La notizia dei suicidi nel consueto silenzio stampa dell’azienda taiwanese è stato dato dalla ong di New York China Labor Watch, già  protagonista di numerose denunce contro i fornitori Apple in Cina. Il 24 aprile scorso a suicidarsi sarebbe stato un giovane di 24 anni, impiegato dalla fabbrica solo da due giorni: si è buttato giù dalla finestra del dormitorio (quartieri abitativi adottati da molte aziende). Il 27 aprile sarebbe stata la volta di una donna di 23 anni; anche lei si sarebbe gettata nel vuoto da uno stabilimento dell’azienda. Infine, il terzo suicidio il 14 maggio: identiche le modalità . La vittima, 30 anni, era stata assunta da appena due settimane. «Le ragioni dei suicidi, scrivono gli attivisti del China Labor Watch, non sono chiare, ma potrebbero essere in relazione alla nuova modalità  del “silenzio” imposta a Zhengzhou, pratica con la quale i lavoratori sono minacciati di licenziamento nel caso parlino durante i turni di lavoro». Si tratta di supposizioni non confermate, ma che rendono l’idea del clima militare che molti lavoratori, nel corso della storia della Foxconn, hanno denunciato.

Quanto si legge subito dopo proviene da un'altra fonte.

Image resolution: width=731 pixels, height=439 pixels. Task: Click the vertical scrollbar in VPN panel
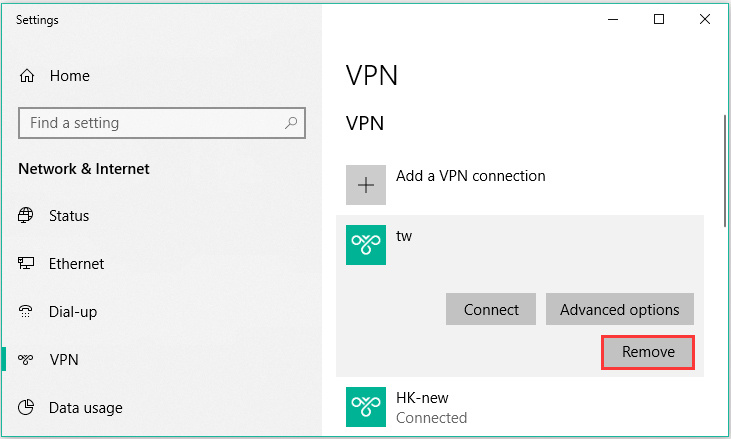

Forse proprio per evitare le problematiche della forza lavoro e le sempre più numerose proteste dei dipendenti, l’azienda aveva annunciato oltre un anno fa una massiccia robotizzazione nelle proprie fabbriche. E qualche mese fa, attraverso fonti non confermate, aveva fatto scrivere al Financial Times di imminenti elezioni libere per sindacati interni.

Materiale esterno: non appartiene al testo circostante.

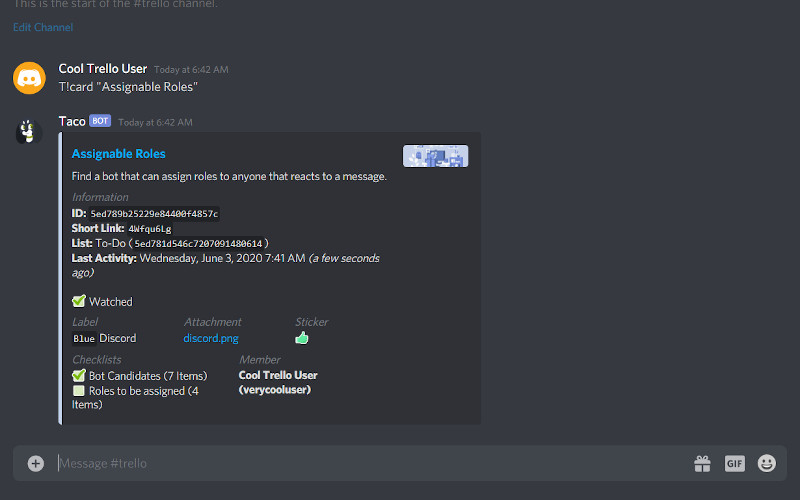
Task: Click the thumbs-up sticker emoji
Action: pyautogui.click(x=302, y=338)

La Foxconn inoltre è finita spesso sotto i riflettori perché è un’azienda straniera, di Taiwan. Rispetto agli stranieri, lo stesso governo cinese tiene spesso un atteggiamento molto severo, sottolineando la necessità  di garantire sicurezza, salario adeguato e non impiegare lavoro minorile. Lo stesso atteggiamento non viene spesso tenuto nei confronti di molte altre aziende cinesi. Non sono infatti pochi quegli studiosi, ricercatori o lavoratori che in Cina sottolineano come ormai gli standard della Foxconn – specie in confronto alle fabbriche cinesi, più difficili da raggiungere per indagini e denunce e a seguito di tutti gli scandali – siano ormai da considerarsi piuttosto alti per il mondo della produzione cinese, considerato da trent’anni a questa parte un buco nero dei diritti dei lavoratori.